Chemistry Colloquium | Discovering New Anti-infectives from Underexplored Environmental Microorganisms, Nov. 21

Ohio University’s Chemistry and Biochemistry Colloquium Series presents Dr. Liancheng Du on “Discovering New Anti-infectives from Underexplored Environmental Microorganisms” on Monday, Nov. 21, at 4:10 p.m. in Clippinger Laboratories Room 194.

Du is Professor of Chemistry at the University of Nebraska – Lincoln.

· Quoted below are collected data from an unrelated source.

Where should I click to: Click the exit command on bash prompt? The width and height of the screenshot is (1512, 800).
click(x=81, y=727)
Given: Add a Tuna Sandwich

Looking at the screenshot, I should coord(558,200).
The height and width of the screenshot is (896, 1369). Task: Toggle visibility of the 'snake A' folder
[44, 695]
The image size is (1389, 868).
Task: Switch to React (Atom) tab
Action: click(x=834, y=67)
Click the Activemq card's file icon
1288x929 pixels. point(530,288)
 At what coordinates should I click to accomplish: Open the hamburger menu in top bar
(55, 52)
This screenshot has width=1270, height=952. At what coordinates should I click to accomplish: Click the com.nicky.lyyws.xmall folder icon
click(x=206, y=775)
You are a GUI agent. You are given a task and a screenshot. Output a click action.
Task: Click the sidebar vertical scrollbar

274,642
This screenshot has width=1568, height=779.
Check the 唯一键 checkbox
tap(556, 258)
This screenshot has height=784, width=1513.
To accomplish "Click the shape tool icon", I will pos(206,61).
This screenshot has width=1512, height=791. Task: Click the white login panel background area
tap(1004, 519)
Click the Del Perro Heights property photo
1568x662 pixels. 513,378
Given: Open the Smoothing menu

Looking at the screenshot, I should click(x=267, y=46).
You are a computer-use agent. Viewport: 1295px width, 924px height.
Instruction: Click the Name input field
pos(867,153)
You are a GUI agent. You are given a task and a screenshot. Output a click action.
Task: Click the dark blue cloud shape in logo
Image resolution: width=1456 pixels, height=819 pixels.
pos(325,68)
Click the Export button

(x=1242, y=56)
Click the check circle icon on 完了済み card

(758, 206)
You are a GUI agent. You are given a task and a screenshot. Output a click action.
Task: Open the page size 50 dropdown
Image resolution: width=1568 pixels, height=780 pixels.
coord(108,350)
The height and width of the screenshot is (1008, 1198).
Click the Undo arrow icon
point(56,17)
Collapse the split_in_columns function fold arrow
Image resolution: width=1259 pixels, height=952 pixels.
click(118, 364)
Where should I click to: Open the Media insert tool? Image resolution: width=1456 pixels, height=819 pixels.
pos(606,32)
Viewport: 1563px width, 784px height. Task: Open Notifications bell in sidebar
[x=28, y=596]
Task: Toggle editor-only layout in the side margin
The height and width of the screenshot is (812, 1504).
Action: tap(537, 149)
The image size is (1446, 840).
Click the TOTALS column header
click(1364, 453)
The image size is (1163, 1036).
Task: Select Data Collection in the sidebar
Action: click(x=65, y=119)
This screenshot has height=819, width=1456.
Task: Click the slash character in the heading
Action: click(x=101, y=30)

Abstract:   The Gram-positive actinomycetes have traditionally been the source for discovering new bioactive natural products. However, many Gram-negative bacteria, such as the ubiquitous inhabitants of soil and water, the gliding bacteria Lysobacter, remain largely unexplored.1 We have been searching for new anti-infectives from previously untapped natural resources. From L. enzymogenes C3, we isolated a group of polycyclic tetramate macrolactams (PTM) that exhibit potent inhibitory activity against a wide range of fungal species. The PTM chemical structure is distinct from any existing antifungal drug on the market, and the mode of action is likely novel.2-6 We have identified the biosynthetic gene cluster and revealed an unprecedented biosynthetic mechanism for hybrid polyketide/peptide in prokaryotic organisms.7,8 From L. enzymogenes OH11, we isolated WAP-8294A, a family of cyclic lipodepsipeptides with exceptionally potent anti-MRSA activity, and investigated the biosynthetic mechanism.9,10 Among the family, WAP-8294A2 was in phase I/II clinical trials. The WAP synthetase represents one of the largest NRPS complexes, consisting of 45 functional domains. From L. antibioticus OH13, we isolated six phenazine antibiotics, including the wellknown antibiotic myxin, an aromatic N-oxide.1 1 The mechanism underlying aromatic N-oxidation was unclear. Using both in vivo and in vitro approaches, we recently demonstrated that a BaeyerVilliger-like enzyme is responsible for all phenazine N-oxides, which represents the first experimentally characterized enzyme that catalyzes an aromatic N-oxidation.11 These studies have not only led to new bioactive compounds, but also to new insights into the mechanisms for biosynthesis and regulation, as well as new anti-infectives through rational approaches in synthetic biology.